His observations show tachypnoea (RR24), hypotension (BP 98/64) and tachycardia (HR117). He is otherwise alert, apyrexial and his chest is clear. (Saturations= 97% on air). Abdomen is soft non-tender.
Venous blood gas reveals an elevated anion gap metabolic acidosis – pH 7.27(7.35- 7.45) ), lacticema 2.7mmol/L (0-2), with hypoglycaemia – glucose 2.3mmmol/L (4- 11). Urinary ketones= Nil.

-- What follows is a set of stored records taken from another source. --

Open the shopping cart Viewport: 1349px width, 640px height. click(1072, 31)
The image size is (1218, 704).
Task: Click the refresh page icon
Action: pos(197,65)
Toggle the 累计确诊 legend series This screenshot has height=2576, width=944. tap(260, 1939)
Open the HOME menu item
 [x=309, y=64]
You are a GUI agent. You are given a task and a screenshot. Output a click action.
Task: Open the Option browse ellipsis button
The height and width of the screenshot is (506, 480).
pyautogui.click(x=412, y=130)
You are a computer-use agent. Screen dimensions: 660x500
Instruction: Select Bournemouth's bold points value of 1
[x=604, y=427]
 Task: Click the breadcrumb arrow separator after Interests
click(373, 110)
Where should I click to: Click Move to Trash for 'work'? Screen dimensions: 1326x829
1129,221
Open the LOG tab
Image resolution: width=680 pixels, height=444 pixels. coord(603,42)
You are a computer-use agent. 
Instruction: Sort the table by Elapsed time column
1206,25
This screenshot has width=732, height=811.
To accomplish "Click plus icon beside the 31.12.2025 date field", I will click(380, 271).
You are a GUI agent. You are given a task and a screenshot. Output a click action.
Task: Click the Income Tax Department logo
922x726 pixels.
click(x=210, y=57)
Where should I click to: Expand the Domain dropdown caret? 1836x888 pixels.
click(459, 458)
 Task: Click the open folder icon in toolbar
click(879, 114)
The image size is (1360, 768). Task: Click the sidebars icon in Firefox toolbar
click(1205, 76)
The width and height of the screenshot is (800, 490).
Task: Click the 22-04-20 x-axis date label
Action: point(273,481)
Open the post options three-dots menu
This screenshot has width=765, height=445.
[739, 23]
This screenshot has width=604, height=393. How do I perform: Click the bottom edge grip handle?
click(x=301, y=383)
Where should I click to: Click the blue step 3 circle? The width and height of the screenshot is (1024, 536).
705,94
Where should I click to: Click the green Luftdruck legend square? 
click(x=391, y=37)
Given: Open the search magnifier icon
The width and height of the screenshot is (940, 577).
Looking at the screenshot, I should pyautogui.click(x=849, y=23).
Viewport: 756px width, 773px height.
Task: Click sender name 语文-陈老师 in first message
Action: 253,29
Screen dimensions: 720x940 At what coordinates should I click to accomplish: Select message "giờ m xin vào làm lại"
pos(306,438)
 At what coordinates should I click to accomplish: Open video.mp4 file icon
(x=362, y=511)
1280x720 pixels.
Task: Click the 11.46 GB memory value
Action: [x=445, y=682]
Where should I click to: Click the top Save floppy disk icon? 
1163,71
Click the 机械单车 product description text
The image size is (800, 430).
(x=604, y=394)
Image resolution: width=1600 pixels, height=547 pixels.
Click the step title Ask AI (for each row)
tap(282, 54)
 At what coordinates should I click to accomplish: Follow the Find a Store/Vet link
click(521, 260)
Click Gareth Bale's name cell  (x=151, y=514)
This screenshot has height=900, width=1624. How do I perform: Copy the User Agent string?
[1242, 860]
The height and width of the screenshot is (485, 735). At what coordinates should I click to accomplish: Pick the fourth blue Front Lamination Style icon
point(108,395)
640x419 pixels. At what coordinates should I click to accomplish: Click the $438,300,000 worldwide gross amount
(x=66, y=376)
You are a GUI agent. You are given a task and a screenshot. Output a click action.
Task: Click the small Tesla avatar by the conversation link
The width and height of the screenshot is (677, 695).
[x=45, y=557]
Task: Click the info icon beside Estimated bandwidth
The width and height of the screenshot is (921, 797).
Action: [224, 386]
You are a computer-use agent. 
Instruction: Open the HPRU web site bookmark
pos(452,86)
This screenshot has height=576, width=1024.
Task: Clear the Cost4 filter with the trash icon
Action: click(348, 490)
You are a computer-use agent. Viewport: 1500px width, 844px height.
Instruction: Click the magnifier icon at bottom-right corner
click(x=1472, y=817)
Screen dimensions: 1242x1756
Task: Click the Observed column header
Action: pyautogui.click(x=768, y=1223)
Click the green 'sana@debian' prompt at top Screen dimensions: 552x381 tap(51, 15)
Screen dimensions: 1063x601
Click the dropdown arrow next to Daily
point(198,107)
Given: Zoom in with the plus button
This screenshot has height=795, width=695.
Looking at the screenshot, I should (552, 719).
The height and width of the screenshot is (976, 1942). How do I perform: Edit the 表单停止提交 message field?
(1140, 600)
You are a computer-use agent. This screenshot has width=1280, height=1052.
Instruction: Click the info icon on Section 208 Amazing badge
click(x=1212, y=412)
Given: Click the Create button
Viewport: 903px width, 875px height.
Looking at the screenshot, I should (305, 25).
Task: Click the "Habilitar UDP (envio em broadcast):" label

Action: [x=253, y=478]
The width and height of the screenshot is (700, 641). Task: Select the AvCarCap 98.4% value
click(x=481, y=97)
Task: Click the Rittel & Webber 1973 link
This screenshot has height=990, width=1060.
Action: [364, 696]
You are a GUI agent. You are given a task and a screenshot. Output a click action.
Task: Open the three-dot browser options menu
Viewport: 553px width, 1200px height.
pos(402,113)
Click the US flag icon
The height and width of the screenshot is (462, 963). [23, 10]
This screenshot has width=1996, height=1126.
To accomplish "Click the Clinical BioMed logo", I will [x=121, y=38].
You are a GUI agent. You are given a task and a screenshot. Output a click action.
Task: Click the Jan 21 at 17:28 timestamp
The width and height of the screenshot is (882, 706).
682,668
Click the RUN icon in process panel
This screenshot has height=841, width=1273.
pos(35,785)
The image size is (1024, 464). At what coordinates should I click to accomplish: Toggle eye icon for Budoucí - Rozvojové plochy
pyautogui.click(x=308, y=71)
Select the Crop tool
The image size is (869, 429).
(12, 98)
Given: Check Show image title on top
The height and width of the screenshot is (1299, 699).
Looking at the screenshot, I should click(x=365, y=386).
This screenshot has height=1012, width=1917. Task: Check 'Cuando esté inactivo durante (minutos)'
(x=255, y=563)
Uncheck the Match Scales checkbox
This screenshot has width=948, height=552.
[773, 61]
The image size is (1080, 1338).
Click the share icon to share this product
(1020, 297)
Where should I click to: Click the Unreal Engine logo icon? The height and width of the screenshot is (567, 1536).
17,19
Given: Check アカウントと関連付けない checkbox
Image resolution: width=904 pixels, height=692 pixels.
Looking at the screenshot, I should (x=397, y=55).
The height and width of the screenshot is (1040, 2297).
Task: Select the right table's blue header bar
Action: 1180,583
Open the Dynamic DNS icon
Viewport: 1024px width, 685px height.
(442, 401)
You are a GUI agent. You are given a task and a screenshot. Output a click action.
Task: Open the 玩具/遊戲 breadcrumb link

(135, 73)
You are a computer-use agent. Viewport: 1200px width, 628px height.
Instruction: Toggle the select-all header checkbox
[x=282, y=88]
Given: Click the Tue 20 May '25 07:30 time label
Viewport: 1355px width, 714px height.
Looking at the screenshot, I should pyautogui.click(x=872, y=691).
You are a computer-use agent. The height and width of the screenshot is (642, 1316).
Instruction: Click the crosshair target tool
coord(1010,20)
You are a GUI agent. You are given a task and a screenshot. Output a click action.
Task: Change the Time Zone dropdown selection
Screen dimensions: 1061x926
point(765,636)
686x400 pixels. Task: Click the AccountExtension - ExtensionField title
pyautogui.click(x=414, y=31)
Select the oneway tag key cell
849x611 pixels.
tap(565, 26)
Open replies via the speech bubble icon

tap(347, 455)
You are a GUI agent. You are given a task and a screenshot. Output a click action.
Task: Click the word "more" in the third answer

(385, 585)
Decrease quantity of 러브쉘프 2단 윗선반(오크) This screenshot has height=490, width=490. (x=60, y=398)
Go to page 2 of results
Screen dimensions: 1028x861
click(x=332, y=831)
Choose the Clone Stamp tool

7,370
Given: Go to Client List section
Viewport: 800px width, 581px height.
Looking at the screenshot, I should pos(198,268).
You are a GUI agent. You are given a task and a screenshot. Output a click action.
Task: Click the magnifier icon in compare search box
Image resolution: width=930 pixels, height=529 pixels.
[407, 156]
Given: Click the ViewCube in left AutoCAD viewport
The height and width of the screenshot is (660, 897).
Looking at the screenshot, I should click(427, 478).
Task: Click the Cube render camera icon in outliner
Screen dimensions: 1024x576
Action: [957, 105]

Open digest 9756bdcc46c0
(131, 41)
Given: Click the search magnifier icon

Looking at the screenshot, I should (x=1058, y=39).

Laboratory bloods show an alcohol level of 134mg/dL. ( Normal <100) , mild neutrophilia, CRP <5, and normal LFTs. He is diagnosed and treated as hypoglycaemia and alcoholic ketoacidosis, with glucose, intravenous fluids and pabrinex. The anxiety resolved as his blood glucose and acidaemia improved.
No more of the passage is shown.